How to estimate the Kolmogorov length scale

Question

My understanding of Kolmogorov scales doesn't really go beyond this poem:

Big whirls have little whirls that feed on their velocity, and little whirls have lesser whirls and so on to viscosity. - Lewis Fry Richardson

Th smallest whirl according to Wikipedia would be that big:

$\eta = (\frac{\nu^3}{\varepsilon})^\frac{1}{4}$

... with $\nu$ beeing kinematic viscosity and $\epsilon$ the rate of energy disspiation.

Since I find no straightforward way to calculate $\epsilon$, I'm completely at loss at what orders of magnitude to expect. Since I imagine this to be an important factor in some technical or biological processes, I assume that someone measured or calculated these microscales for real life flow regimes. Can anyone point me to these numbers?

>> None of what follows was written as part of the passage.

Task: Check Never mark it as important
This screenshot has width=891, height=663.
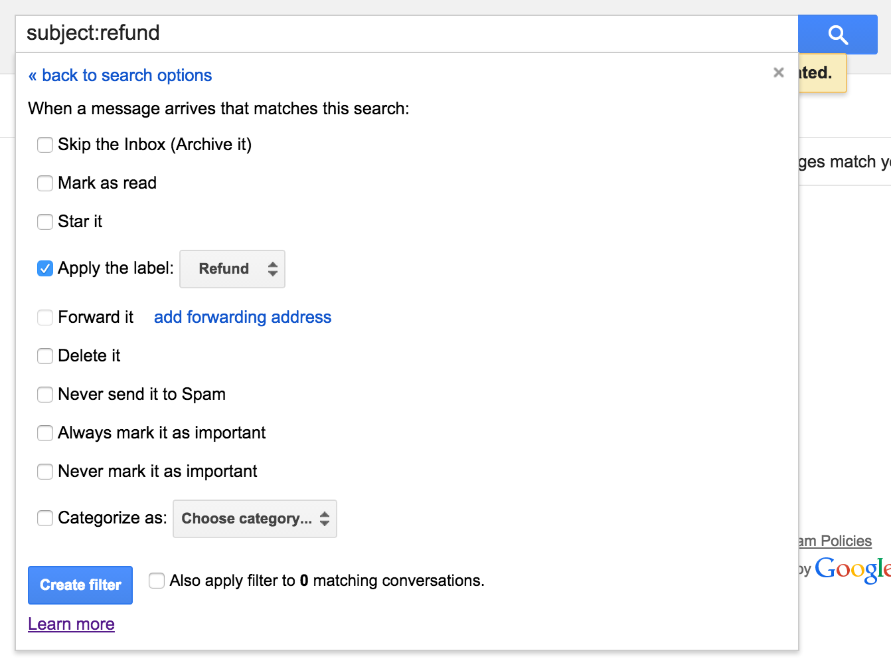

I'm mostly interested in non-compressible fluids, but will take anything I get. Processes where I believe the microscales to be relevant are communities of synthropic bacteria (different species needing each others metabolism and thus close neighborhood) or dispersing something in a mixture.

Answer 1

The size of the Kolmogorv scale is not universal, it is dependent on the flow phenomena you are looking at. I don't know the details for compressible flows, so I will give you some hints on incompressible flows.

From the quotes poem, you can anticipate that everything that is dissipated at the smallest scales, has to be present at larger scale first. Therefor, as a very crude estimate, for a system of length $L$ and size $U$ (and dimensional grounds, on this scale viscosity does not play a role!), one could argue that

$$\varepsilon=\frac{U^3}{L}$$

For the crude estimate, one could use this $\varepsilon$ to estimate the Kolmogorov length scale.

To put in numbers, suppose you ($L=1m$) are running ($U=3m/s$) (in air $\nu=1.5\times10^{-5} m^2/s$), then, $\eta=100\mu m$. Which sounds at least reasonable.